Рядом, свернувшись калачиком на куче соломы, беззаботно напевал вполголоса Афоня Шмоток. Болотников толкнул его ногой.
- Чего веселый?
- Кручину не люблю. Скоро в вотчину поедем. Вот всыплет нам князь кнута и отпустит восвояси. Агафья там без меня скучает.
- У тебя баба в голове, а у меня жито на уме. Князя хочу видеть. Нешто он крестьянам хлеба пожалеет? Не посеем нонче - и ему оброка не видать.
Афоня выглянул в малое оконце, забранное железной решеткой и оживился:
- Примет тебя князь, Иванка. Глянь - воротный сторож по двору идет. Денежку он зело любит. Вот мы его сейчас и облапушим, - довольно потирая ладоши, проговорил бобыль и крикнул в оконце. - Подойди сюда, отец родной!

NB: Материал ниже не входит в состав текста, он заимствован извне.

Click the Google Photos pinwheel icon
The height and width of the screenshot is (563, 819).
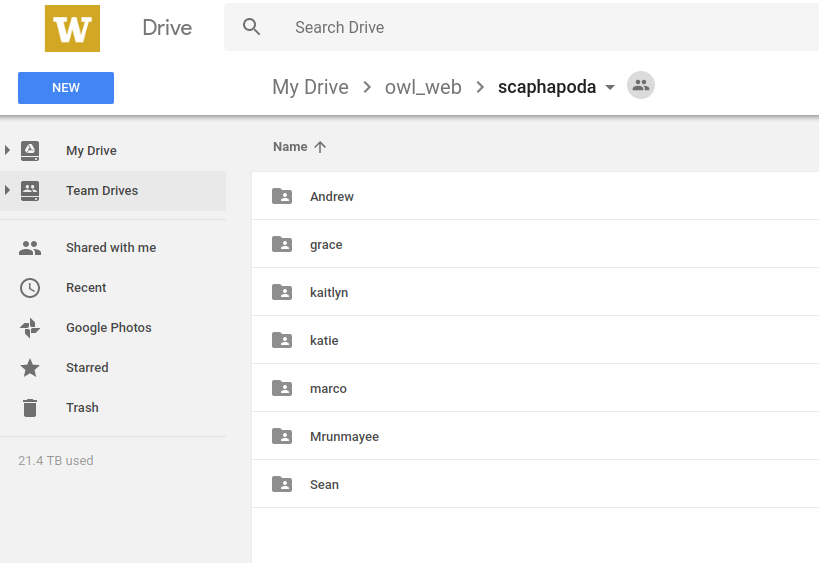tap(30, 328)
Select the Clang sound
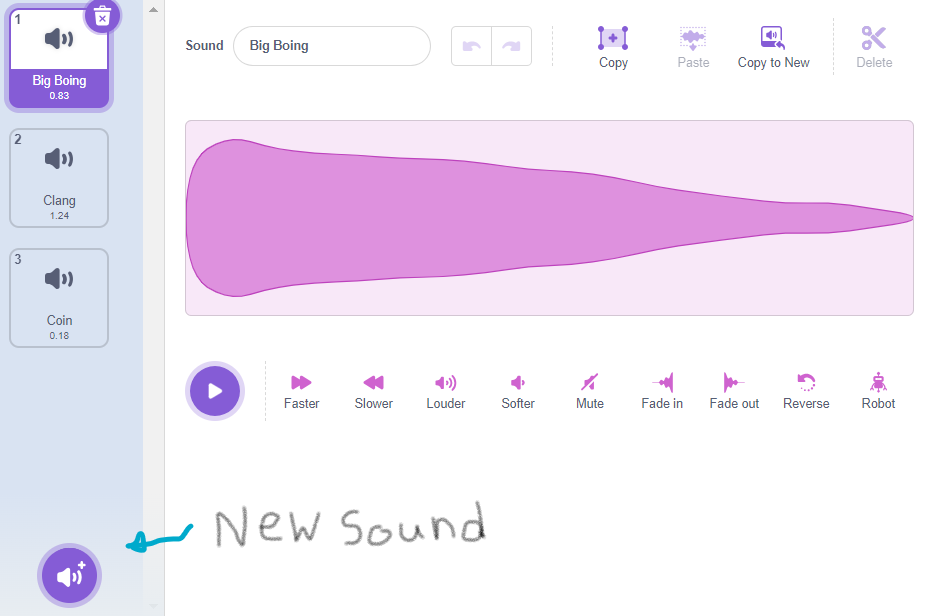The image size is (928, 616). pos(58,177)
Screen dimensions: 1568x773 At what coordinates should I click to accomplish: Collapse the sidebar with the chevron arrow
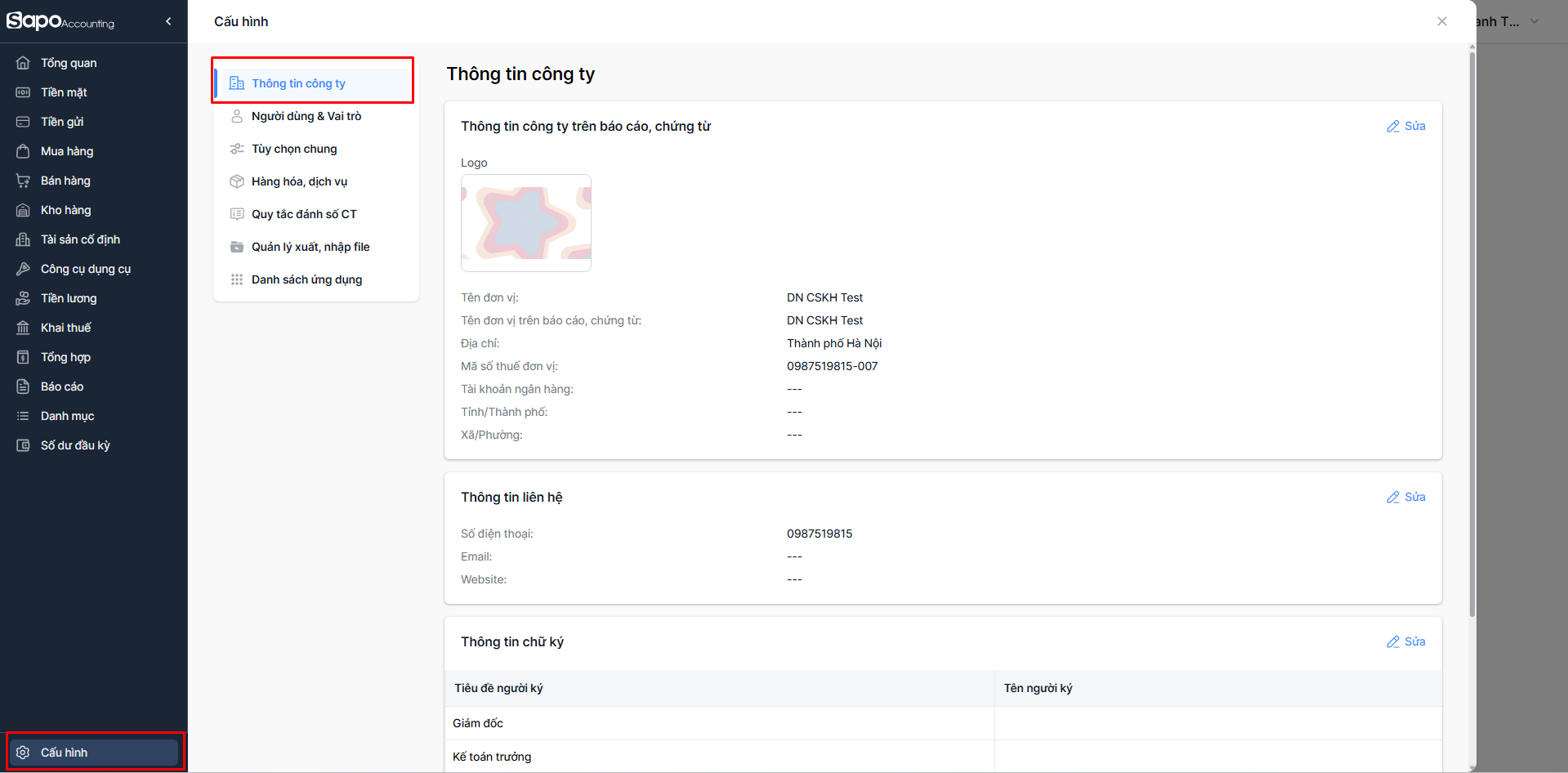[x=168, y=21]
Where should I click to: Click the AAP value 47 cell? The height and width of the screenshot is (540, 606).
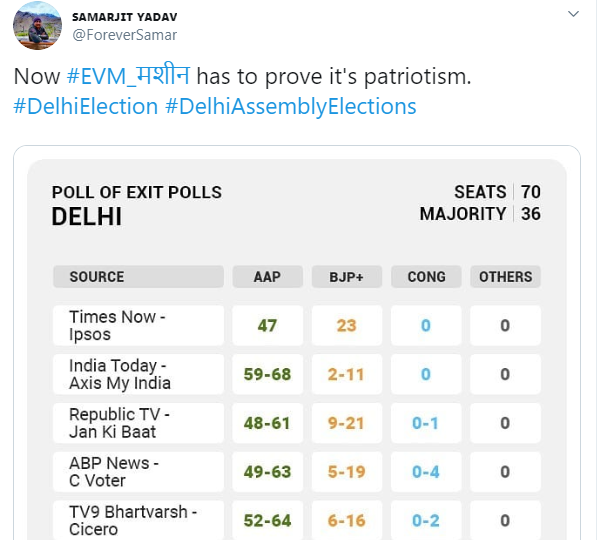(267, 325)
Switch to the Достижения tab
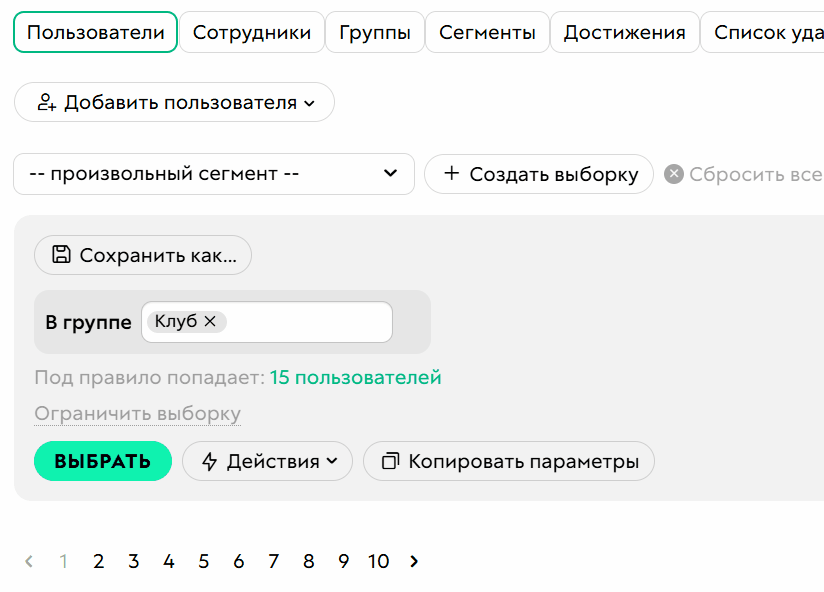The height and width of the screenshot is (592, 824). point(624,31)
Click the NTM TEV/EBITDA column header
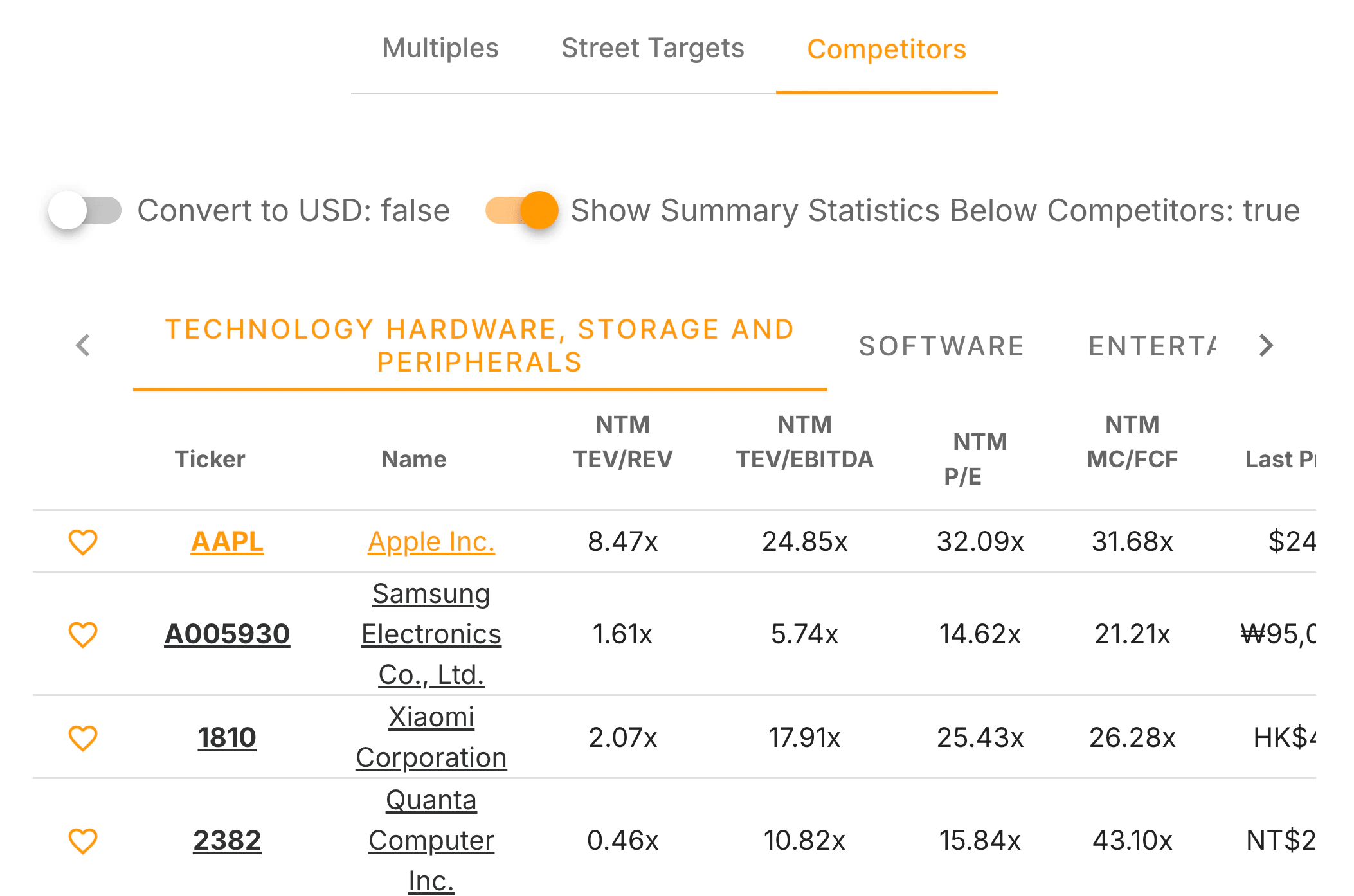Viewport: 1354px width, 896px height. (x=804, y=442)
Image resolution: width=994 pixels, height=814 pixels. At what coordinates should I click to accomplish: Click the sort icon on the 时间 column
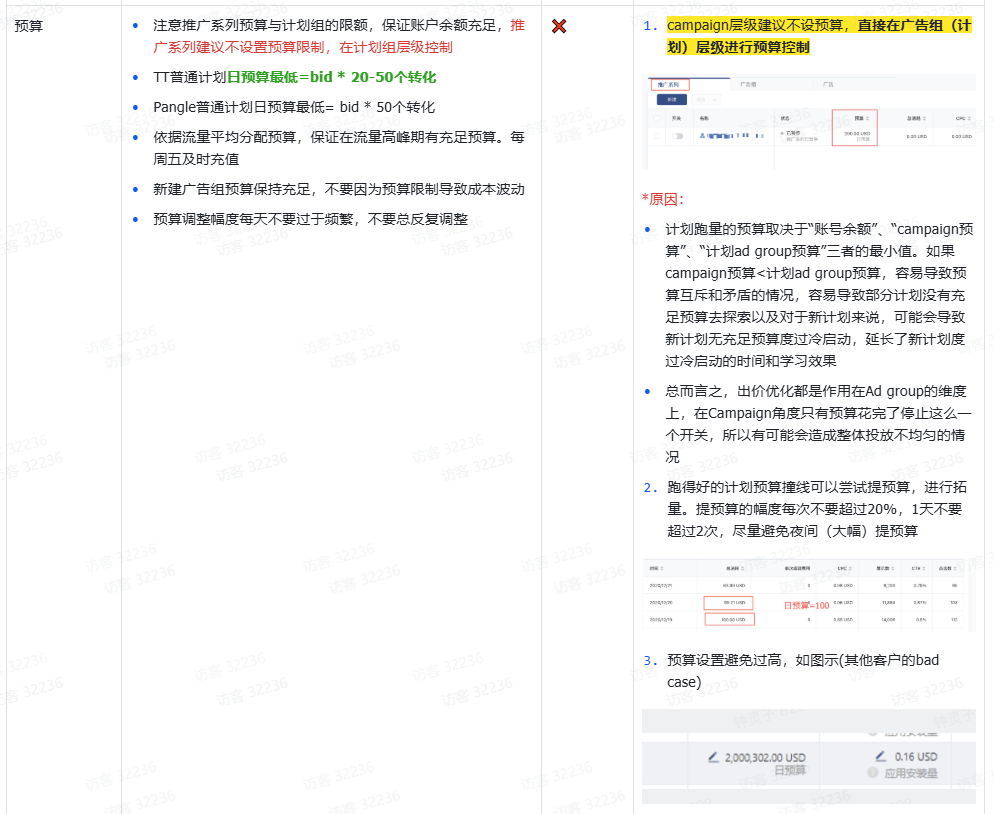tap(663, 568)
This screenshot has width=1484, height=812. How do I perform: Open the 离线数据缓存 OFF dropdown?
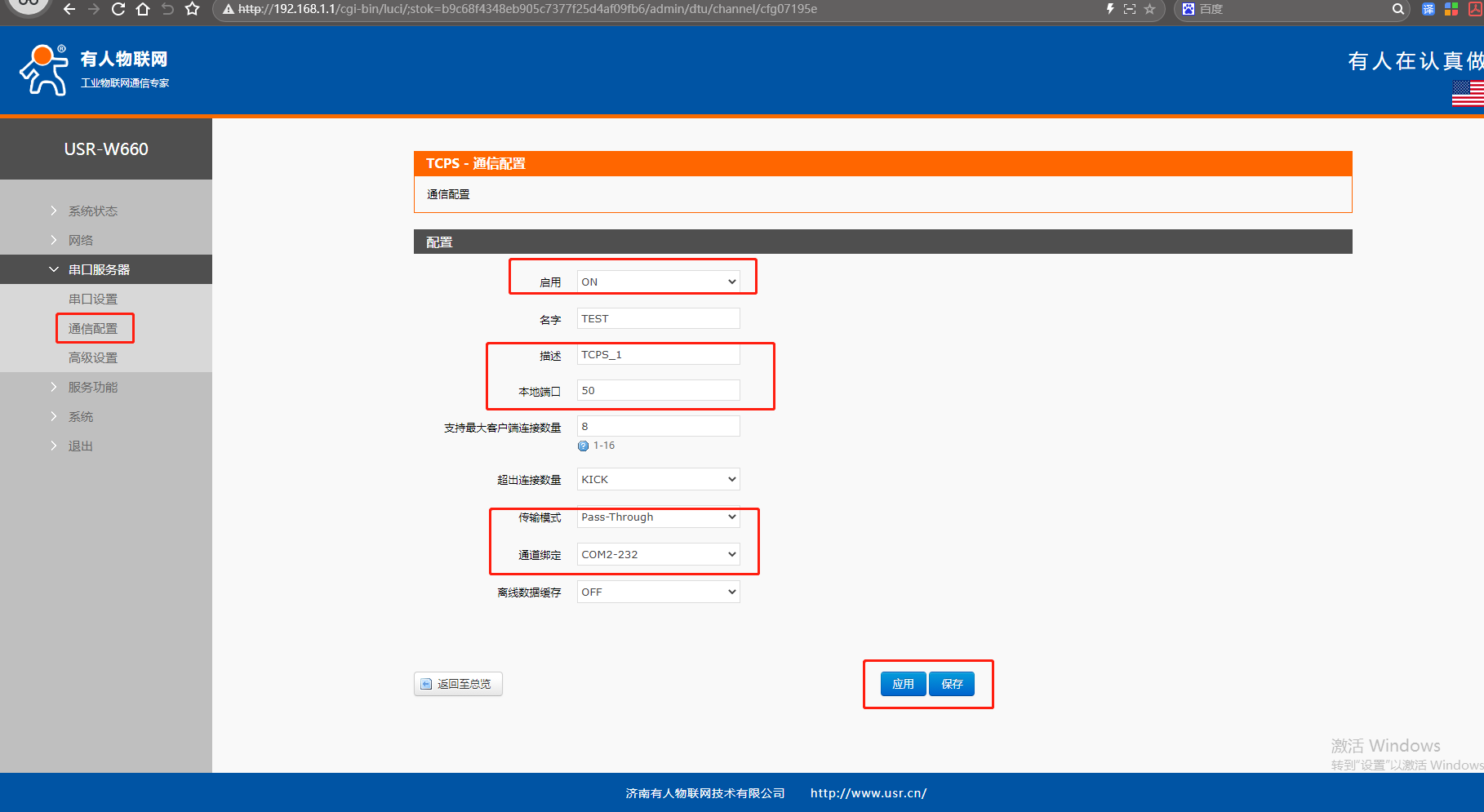[x=658, y=592]
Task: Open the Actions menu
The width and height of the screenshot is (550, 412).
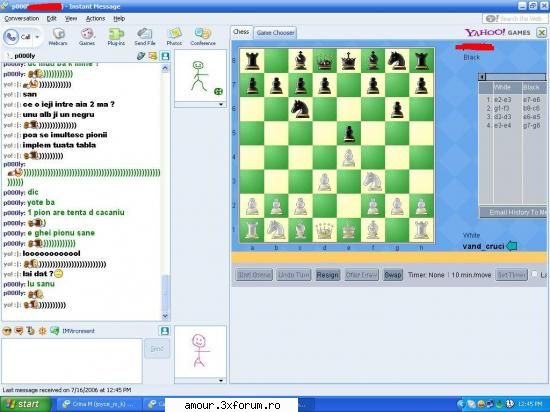Action: (x=95, y=19)
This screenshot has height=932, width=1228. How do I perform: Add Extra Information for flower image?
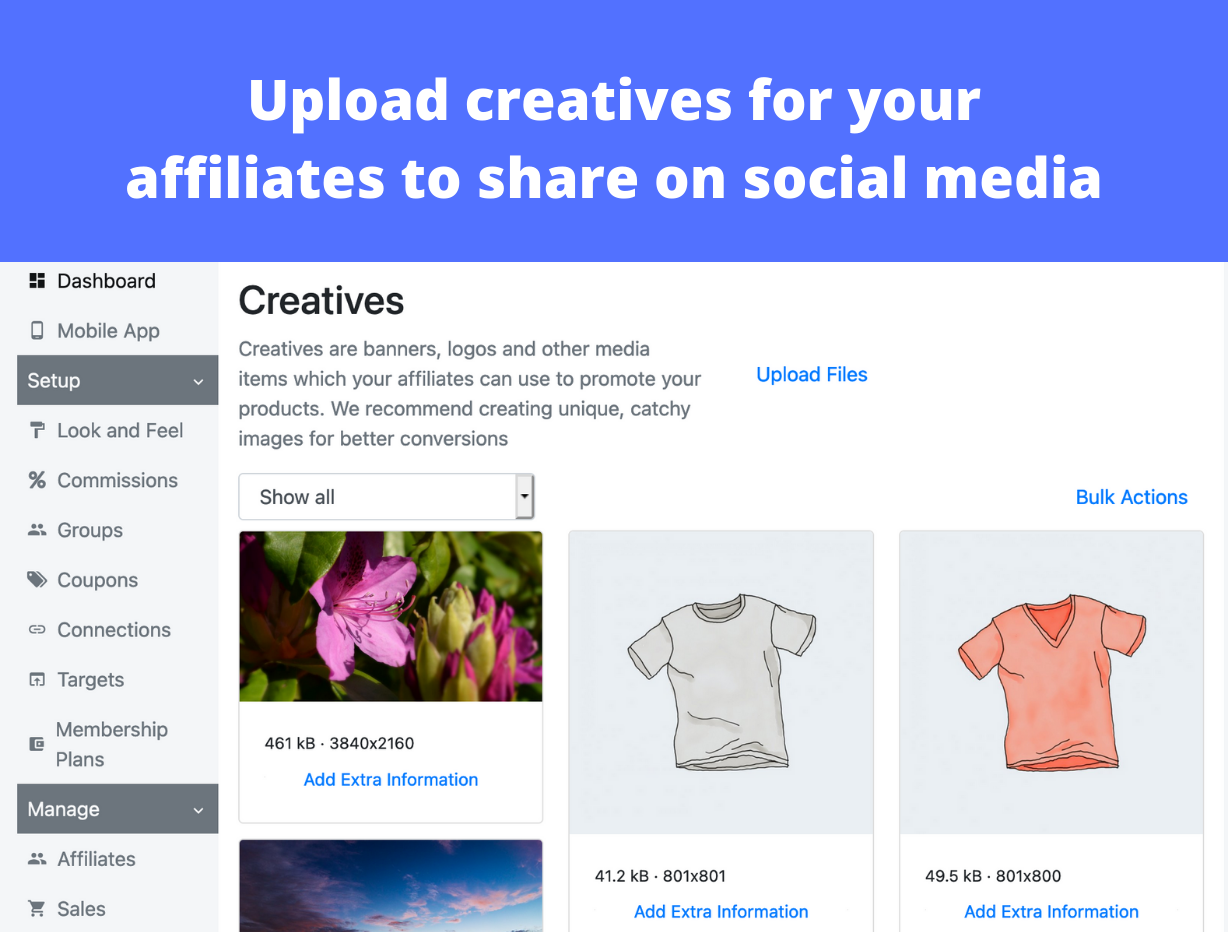point(391,780)
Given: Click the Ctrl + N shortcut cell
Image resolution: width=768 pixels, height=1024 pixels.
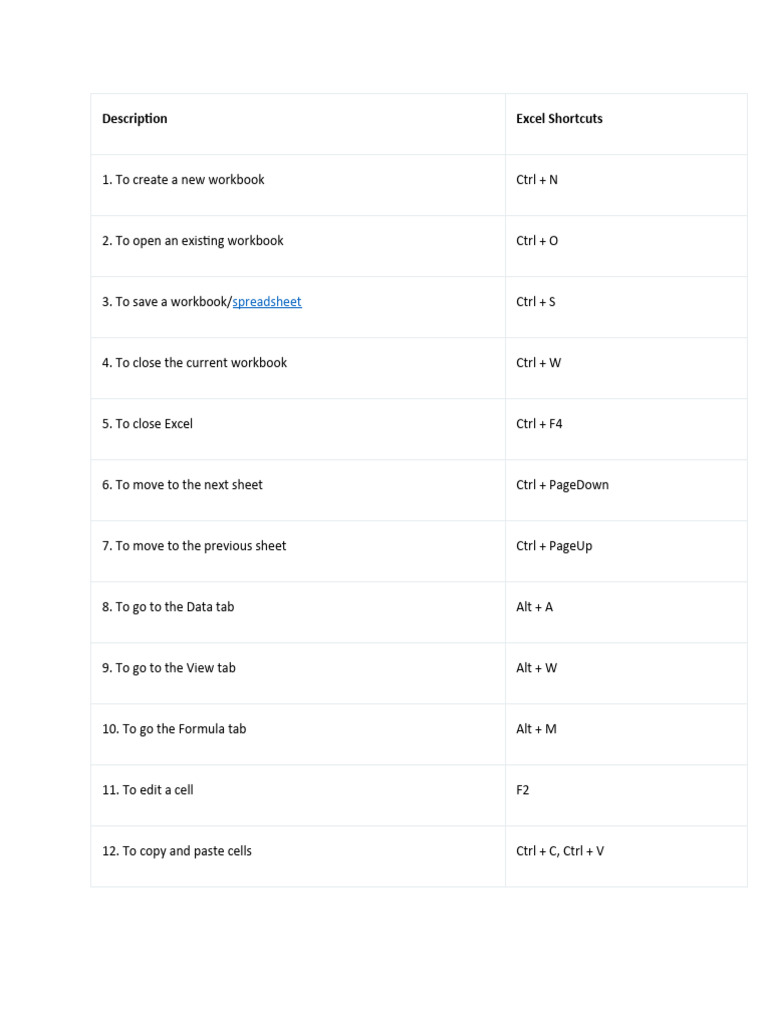Looking at the screenshot, I should 537,180.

Привратник, услышав голос из подклета, остановился посреди двора, широко зевнул, перекрестил рот, чтобы плутоватый черт не забрался в грешную душу и неторопливо, шаркая по земле лыковыми лаптями, приблизился к смоляному срубу.
- Чего рот дерете, мужичье?
- Поначалу скажи, как тебя звать-величать, батюшка?
- Звать Игнатием, а по батюшке - сын Силантьев, - позевывая, прогудел привратник.
- Нешто Игнатий! - обрадованно воскликнул Афоня, высунув в оконце жидкую козлиную бороденку. - Ну и ну! Однако, счастливец ты, отец родной.
- Это отчего ж? - недоуменно вопросил Игнатий.
- Через неделю тебе вино да хмельную брагу пить за день святого Игнатия - епископа Ростовского. Великий богомолец был и добрыми делами среди паствы далеко известен. Тебя, чать, не зря Игнатием нарекли. И в тебе добрая душа сидит.
Привратник ухмыльнулся, пегую бороду щепотью вздернул.
- Ишь ты! Все святцы постиг.
- А теперь скажи мне, мил человек - почем нынче на торгу добрый суконный кафтан? - елейно продолжал выспрашивать Афоня.
- Четыре гривны, братец.
- Так-так, - поблескивая глазами, раздумчиво протянул бобыль, а затем проговорил участливо. - Вижу, одежонка на тебе, Игнатий, свет Силантьев, немудрящая да и лаптишки княжьему человеку не к лицу. Проведи нас к князю в хоромы, а мы тебе за радение на суконный кафтан да сапоги из юфти полтину отвалим. Глядишь, день святого Игнатия в обновке справишь.